Manembu v. Mukasey
This text of 271 F. App'x 652 (Manembu v. Mukasey) is published on Counsel Stack Legal Research, covering Court of Appeals for the Ninth Circuit primary law. Counsel Stack provides free access to over 12 million legal documents including statutes, case law, regulations, and constitutions.
Opinion
MEMORANDUM
[653]*653Sisea Manembu, a native and citizen of Indonesia, petitions pro se for review of a Board of Immigration Appeals’ order dismissing her appeal from an immigration judge’s (“IJ”) decision denying her claims for asylum, withholding of removal, and relief under the Convention Against Torture (“CAT”). Our jurisdiction is governed by 8 U.S.C. § 1252. We dismiss in part, and deny in part.
We lack jurisdiction to review the IJ’s determination that Manembu’s asylum application was untimely.
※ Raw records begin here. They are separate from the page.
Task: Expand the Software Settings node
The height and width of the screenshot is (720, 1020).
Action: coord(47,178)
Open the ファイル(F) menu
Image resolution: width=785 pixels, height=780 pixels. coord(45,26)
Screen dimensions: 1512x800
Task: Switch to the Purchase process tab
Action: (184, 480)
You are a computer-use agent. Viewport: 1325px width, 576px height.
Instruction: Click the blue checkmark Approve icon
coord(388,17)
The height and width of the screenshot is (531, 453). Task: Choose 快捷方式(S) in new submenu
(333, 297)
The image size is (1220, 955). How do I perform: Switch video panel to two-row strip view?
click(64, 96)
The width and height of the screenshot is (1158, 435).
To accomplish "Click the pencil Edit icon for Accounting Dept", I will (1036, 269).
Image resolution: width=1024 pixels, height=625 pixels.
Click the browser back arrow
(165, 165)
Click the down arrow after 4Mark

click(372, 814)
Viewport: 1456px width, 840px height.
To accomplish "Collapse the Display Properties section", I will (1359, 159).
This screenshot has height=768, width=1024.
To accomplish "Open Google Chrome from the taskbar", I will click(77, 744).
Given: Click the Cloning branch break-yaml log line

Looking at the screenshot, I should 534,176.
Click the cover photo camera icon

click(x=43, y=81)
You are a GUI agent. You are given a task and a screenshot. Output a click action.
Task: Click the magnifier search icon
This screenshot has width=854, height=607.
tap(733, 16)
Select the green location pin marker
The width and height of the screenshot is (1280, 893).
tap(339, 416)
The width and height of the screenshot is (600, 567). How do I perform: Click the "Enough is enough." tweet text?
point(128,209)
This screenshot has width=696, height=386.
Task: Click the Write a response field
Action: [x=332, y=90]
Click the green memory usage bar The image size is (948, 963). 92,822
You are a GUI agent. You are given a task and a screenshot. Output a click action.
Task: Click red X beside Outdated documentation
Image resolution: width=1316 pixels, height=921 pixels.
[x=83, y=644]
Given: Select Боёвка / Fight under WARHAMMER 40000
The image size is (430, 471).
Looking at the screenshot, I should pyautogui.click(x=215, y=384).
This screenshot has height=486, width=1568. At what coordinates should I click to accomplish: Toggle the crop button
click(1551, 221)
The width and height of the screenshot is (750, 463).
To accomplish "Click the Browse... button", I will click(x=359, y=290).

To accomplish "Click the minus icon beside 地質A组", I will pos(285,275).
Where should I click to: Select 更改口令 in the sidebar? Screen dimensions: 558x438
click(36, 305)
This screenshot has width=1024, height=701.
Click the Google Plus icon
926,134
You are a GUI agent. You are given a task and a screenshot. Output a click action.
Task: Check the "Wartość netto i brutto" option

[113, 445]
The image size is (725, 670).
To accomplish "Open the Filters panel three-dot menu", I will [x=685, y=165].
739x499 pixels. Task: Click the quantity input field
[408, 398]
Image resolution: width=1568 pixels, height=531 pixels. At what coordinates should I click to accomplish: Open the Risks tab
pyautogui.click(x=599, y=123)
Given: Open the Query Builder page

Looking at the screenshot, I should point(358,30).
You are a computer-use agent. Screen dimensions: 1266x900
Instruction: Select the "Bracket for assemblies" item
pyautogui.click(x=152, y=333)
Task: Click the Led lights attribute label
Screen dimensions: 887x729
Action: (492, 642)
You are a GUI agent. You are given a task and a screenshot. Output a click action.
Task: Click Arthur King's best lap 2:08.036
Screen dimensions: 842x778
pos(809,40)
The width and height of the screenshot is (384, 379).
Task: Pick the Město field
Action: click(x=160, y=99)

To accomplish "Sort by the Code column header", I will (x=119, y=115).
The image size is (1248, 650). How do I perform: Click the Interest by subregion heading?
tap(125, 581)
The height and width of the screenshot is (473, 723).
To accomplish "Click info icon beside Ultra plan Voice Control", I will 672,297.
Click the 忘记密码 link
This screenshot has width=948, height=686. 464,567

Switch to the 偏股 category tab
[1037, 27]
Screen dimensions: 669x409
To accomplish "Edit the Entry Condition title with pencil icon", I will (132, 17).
See 8 U.S.C. § 1158(a)(3); Ramadan v. Gonzales, 479 F.3d 646, 650 (9th Cir.2007) (per curiam).
Even assuming Manembu is credible, substantial evidence supports the IJ’s denial of withholding of removal, because the record does not compel a finding that it is more likely than not that Manembu will be persecuted if she returns to Indonesia. See Hakeem v. INS, 273 F.3d 812, 816-17 (9th Cir.2001).
Substantial evidence further supports the denial of CAT relief, because Manem-bu did not show it is more likely than not that she will be tortured if she returns to Indonesia. See Malhi v. INS, 336 F.3d 989, 993 (9th Cir.2003).
PETITION FOR REVIEW DISMISSED in part; DENIED in part.
This disposition is not appropriate for publication and is not precedent except as provid[653]*653ed by 9 th Cir. R. 36-3.